There’s also the matter of the horrible state of education in this country. Granted, we still have good colleges, presuming you can pay for them. But pre-collegiate education is suffering—continuing a steady decline that began in the 1970’s. Bush’s “no child left behind” is, in fact, making sure that we leave nobody behind—at the cost of our nation’s future.
This is not the environment I would like my children to grow up in. And according to the Programme for International Student Assessment (PISA), Iceland—for that matter, just about all of Europe, New Zealand and Australia—would be an immense improvement. The prospect of my children gaining a European eduction is irresistible… and yet, at least for the time being, out of reach.
The PISA study, published by the OECD in 20007, summarizes it’s content as:
More than 400 000 students from 57 countries making up close to 90% of the world economy took part in PISA 2006. The focus was on science but the assessment also included reading and mathematics and collected data on student, family and institutional factors that could help to explain differences in performance. This report summarises the main findings.
The study’s key findings include an extensive variety of statistics, focusing heavily on science but covering a variety of other areas as well. These key findings begin as such:
Finland, with an average of 563 score points, was the highest-performing country on the PISA 2006 science scale.
Six other high-scoring countries had mean scores of 530 to 542 points: Canada, Japan and New Zealand and the partner countries/economies Hong Kong-China, Chinese Taipei and Estonia. Australia, the Netherlands, Korea, Germany, the United Kingdom, the Czech Republic, Switzerland, Austria, Belgium and Ireland, and the partner countries/economies Liechtenstein, Slovenia and Macao-China also scored above the OECD average of 500 score points.

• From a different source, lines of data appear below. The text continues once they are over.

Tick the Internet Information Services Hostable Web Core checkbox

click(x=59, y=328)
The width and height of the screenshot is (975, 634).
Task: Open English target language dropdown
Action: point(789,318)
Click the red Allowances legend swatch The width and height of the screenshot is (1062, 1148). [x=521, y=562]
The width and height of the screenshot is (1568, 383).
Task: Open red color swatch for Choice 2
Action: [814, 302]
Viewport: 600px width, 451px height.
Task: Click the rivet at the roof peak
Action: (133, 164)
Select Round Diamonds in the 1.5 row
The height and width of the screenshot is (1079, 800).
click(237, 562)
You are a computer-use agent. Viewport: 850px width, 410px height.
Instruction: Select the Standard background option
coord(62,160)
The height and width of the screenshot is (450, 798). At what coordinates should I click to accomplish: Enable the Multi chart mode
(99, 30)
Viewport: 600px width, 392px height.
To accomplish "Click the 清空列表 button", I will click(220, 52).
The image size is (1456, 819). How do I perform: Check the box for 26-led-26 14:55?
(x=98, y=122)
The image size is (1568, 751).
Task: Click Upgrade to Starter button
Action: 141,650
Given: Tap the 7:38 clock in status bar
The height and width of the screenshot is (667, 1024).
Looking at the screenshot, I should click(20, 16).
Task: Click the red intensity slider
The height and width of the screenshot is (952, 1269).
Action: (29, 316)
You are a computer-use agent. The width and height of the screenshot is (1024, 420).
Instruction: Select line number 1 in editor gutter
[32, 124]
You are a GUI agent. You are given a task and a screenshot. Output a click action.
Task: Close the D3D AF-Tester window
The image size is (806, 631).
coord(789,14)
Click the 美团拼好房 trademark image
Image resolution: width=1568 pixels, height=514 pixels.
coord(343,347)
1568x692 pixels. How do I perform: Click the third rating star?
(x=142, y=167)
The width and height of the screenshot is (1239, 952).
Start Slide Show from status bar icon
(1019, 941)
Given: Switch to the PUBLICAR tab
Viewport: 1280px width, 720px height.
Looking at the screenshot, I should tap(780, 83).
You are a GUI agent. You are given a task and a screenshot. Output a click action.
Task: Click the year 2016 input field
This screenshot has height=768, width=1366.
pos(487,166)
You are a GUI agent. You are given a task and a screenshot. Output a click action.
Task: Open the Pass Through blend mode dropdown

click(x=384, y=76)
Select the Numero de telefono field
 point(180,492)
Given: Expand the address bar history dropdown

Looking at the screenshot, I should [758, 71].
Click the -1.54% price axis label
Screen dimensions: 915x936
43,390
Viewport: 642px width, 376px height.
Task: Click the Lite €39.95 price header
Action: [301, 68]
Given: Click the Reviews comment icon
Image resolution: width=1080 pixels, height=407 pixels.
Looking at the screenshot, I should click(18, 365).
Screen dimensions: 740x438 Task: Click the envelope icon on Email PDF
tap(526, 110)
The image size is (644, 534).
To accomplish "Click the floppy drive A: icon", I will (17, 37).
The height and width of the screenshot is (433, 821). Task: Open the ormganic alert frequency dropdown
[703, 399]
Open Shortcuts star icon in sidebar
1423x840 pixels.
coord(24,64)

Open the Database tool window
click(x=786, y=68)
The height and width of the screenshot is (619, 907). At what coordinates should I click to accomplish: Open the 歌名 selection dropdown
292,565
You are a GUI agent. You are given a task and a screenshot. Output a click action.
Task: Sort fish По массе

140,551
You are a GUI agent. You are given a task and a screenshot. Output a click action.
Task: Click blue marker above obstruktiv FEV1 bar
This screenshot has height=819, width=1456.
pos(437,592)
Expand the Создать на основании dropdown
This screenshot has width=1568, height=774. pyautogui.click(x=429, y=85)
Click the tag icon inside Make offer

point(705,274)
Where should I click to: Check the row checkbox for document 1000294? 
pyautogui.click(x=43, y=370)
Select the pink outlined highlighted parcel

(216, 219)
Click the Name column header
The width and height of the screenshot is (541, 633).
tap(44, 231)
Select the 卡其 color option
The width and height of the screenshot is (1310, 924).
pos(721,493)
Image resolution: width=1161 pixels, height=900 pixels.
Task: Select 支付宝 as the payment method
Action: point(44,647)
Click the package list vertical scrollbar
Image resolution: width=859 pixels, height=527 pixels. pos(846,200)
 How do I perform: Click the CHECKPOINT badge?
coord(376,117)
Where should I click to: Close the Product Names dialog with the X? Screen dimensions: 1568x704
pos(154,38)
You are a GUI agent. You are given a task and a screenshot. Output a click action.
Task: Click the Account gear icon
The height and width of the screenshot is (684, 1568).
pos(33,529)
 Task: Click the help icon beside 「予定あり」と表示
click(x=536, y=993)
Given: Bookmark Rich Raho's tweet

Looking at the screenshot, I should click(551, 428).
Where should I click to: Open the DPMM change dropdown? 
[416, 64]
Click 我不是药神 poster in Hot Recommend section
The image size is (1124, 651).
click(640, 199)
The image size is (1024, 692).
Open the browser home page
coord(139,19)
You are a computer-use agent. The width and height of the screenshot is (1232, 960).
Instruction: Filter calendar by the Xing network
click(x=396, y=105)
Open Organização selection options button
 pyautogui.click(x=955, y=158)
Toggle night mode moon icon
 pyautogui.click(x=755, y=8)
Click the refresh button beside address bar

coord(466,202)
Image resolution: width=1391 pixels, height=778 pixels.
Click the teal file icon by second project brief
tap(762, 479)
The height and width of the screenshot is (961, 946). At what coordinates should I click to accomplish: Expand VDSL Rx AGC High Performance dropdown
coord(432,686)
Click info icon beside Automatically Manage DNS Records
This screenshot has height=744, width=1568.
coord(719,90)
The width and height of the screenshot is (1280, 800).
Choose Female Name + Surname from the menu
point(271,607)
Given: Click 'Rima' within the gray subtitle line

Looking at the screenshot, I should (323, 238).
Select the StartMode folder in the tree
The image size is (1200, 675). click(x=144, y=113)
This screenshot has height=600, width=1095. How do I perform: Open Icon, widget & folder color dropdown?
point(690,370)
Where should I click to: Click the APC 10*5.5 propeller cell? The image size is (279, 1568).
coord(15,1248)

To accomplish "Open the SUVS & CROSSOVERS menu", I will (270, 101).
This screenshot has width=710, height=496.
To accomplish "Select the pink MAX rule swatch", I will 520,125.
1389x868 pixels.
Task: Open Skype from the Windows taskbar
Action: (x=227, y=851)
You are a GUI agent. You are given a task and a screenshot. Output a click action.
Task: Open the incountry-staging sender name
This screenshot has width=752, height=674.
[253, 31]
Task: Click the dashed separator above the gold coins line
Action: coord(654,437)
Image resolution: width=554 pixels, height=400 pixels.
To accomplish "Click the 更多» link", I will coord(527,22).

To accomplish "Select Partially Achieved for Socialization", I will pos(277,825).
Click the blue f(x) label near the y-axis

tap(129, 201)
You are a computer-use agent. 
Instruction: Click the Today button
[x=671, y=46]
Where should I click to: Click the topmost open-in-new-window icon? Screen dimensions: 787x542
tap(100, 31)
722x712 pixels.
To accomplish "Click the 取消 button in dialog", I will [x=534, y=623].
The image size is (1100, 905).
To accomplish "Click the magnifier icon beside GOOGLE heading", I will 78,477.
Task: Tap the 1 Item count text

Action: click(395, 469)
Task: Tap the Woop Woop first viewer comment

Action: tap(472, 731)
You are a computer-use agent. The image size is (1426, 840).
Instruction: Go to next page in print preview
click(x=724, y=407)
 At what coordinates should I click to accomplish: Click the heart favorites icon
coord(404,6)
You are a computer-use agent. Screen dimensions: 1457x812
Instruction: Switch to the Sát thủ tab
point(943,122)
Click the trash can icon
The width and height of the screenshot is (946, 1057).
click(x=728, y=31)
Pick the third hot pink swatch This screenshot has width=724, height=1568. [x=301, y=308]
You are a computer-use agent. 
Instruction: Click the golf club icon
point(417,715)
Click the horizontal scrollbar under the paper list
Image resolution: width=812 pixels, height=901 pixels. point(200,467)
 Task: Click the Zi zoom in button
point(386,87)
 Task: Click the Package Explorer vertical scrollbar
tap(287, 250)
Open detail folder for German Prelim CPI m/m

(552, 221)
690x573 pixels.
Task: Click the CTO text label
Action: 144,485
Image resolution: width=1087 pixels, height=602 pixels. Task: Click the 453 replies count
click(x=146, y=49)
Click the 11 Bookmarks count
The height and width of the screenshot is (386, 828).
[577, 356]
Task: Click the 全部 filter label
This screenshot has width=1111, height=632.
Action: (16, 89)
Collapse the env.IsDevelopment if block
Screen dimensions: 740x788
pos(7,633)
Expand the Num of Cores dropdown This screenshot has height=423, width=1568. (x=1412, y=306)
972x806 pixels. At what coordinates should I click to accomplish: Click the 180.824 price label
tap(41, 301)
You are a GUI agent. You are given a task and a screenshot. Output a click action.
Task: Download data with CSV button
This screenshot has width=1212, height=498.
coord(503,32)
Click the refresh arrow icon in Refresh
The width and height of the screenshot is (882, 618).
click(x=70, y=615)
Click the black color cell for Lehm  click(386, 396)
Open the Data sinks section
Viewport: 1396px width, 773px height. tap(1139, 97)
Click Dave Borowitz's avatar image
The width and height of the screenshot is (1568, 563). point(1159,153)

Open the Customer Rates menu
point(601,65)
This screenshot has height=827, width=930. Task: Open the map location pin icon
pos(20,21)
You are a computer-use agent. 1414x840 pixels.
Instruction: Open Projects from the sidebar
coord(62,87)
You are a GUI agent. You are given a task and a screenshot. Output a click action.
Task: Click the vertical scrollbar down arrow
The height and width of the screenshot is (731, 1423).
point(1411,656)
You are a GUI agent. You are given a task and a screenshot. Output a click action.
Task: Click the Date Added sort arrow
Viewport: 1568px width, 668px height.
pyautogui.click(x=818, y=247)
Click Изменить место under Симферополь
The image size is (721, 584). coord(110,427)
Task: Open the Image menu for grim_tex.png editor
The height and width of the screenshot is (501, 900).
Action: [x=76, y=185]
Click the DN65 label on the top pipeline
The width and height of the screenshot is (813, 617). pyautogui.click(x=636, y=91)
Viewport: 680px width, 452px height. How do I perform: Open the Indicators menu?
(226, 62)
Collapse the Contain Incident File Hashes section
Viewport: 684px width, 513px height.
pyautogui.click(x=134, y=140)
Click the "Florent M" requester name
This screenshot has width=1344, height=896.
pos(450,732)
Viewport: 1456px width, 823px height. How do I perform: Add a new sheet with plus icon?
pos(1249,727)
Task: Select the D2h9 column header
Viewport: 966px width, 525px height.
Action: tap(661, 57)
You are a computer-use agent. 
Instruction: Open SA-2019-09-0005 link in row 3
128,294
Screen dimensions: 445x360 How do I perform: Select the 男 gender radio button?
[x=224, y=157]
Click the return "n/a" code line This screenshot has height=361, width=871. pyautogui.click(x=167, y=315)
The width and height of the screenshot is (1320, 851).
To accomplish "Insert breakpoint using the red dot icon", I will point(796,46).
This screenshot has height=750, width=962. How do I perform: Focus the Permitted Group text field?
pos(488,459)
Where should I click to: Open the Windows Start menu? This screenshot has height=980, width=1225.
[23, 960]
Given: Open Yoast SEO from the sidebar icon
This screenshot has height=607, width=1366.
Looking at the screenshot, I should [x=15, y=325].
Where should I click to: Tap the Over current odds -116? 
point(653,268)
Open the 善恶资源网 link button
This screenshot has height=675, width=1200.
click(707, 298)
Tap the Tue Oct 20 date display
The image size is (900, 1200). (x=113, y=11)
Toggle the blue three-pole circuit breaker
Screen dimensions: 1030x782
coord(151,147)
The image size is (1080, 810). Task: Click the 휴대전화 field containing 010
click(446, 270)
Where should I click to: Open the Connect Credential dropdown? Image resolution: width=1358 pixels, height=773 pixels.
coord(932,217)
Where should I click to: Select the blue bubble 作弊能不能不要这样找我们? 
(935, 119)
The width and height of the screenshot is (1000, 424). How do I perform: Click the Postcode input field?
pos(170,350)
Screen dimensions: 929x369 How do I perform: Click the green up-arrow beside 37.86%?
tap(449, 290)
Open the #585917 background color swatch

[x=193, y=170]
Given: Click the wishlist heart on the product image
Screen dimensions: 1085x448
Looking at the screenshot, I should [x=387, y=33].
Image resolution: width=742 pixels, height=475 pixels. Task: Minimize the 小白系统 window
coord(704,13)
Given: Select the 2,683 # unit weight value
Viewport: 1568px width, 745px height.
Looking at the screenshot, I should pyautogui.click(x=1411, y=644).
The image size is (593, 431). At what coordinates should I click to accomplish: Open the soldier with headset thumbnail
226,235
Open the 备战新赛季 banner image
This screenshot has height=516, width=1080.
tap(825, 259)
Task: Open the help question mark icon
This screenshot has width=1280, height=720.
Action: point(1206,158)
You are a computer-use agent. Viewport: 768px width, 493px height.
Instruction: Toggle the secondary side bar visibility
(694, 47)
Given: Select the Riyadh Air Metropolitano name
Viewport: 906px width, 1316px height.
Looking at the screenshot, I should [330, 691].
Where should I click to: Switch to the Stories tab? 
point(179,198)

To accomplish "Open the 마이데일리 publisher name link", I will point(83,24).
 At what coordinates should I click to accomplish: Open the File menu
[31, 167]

This goes on for quite a while before the United States is mentioned, and when it is, it’s to point out that the U.S. “performed below the OECD average.” Digging further into the study I find the results even more dismaying: For example, in mathematics, the U.S. places poorly, well below the OECD average (with a score similar to Azerbaijan and Croatia).
While the U.S. reading comprehension ratings in PIRLS (a related study) show more promise the statistics are still not outstanding. Worse, we also have high school students graduating with 4th grade reading levels (and illiteracy is startlingly high).
Despite the barren and stark (but dramatically beautiful) landscape, Iceland is looking more and more attractive. Consistently placing higher than the U.S. in most educational categories is only part of it. Icelanders are, by and large, more well-read and more well-educated that most U.S. citizens. Iceland’s largely socialized educational programs contribute to this countries position as having the highest literacy rate of any country. This is a society where you can sit down with just about anyone and have a cogent discussion on world politics, international policy, economics or market trends. I’d like my kids to have the opportunity to grow up in a society that’s not so insular it’s citizens have a hard time distinguishing Australia from Serbia.
So, back to Reykjavik. The city seems to be striking a balance between the modern and the rustic. It has a charm about it, something in the way houses are unique and built with old-world style and robust construction. There aren’t any McMansion development complexes with identical houses as far as the eye can see.